Anyway, after that I was visiting with the Gifted and Talented teacher, and we share several "autistic" children. We decided that we are going to look back in 20 years and feel really silly about how we groups all these kids together that obviously have different syndromes and called them by one name.
What do you think?

My name is Erin. said...

I think that I am sooo thankful that there are educators like you in the world, Courtney. I wish you could meet Abby's teacher. I think you both would have many things in common.

I think that the issue with putting people with so many varying factors under one Umbrella Diagnosis, is that you'll get some doctors and educators who will attempt to treat them all with the same treatments. And as any of us who work/live with those in the Autism community knows, they are all different. So this concerns me.

On the one hand, I appreciate the idea that if you're simply diagnosed as being Autistic, you'll be eligible for more services, where Abby was denied further services, because she "isn't severe enough". Awesome. (My "awesome" here is sarcasm for any people reading who might not know that sarcasm is my native language.)

But on the other hand, I've experienced first hand the pediatricians who have read one or two "Autism Symptoms" forms and have told me repeatedly that my child was "normal", so the general umbrella concerns me. How many children will not respond to the "standardized" treatments/therapies and then go untreated or worse yet, will it give insurance agencies the right to deny coverage for the parents/teachers/therapists who seek other treatments/therapies outside of the standardized set of approved treatments/therapies regardless of their proven successes?
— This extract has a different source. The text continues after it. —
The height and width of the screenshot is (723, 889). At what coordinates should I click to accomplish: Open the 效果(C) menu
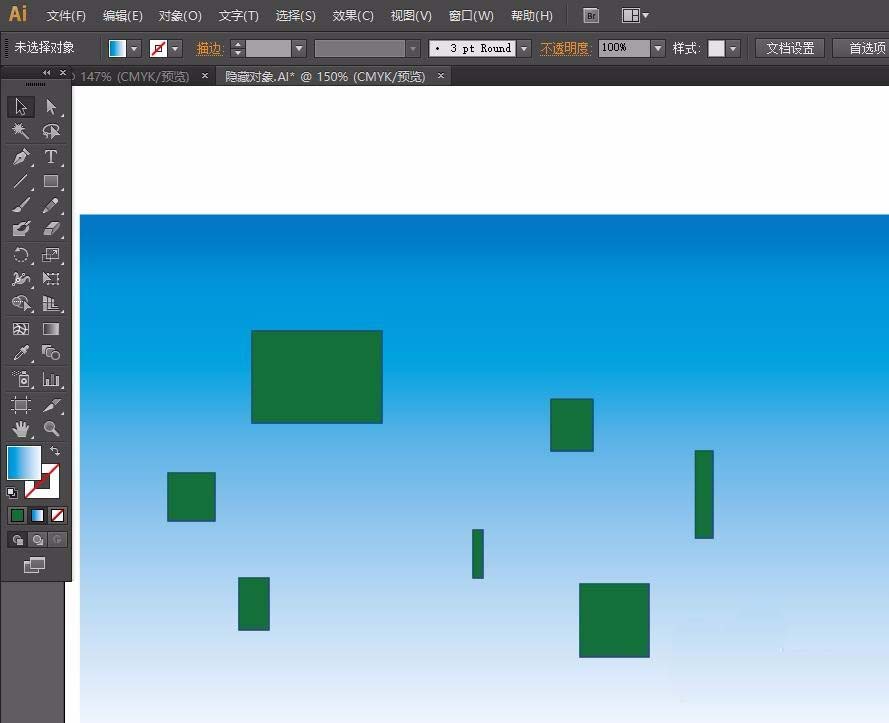click(353, 15)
I do however agree with calling it a "lifelong neurological disorder." Because I think it is. I've gotten some flack for this theory, but it's what makes sense in my mind. I liken living with Autism to being an Alcoholic. I don't believe that a kid with Autism can be "cured", but I do believe, whole heartedly, that a child can learn to manage their Autism. An alcoholic can stop drinking entirely and learn to curb, or manage, their addictive cravings, but they are indeed still alcoholics. My sincere hope and goal is to help Abby manage her Autism. I foresee a day when she is in a social setting and will feel an Autistic tick coming on. She can either explain it with confidence and eloquence to her company, or she can simply excuse herself to a private space to allow her some time to let the tick pass. When I speak of "Thinking differently about Autism", I hope that we as a society will learn to view the Autistic ticks that these people live with and excuse them as normal for those people. That's my sincere hope.

So the fact that it's a "lifelong neurological disorder" doesn't mean we give up hope, or place them all in the same diagnostic category, or the same treatments/therapies, it simply means, to me, that we learn to live with it, in spite of it, and thrive with it.

I know that Abby will find her path in this world and whatever it is, she will be successful, however she chooses to define success.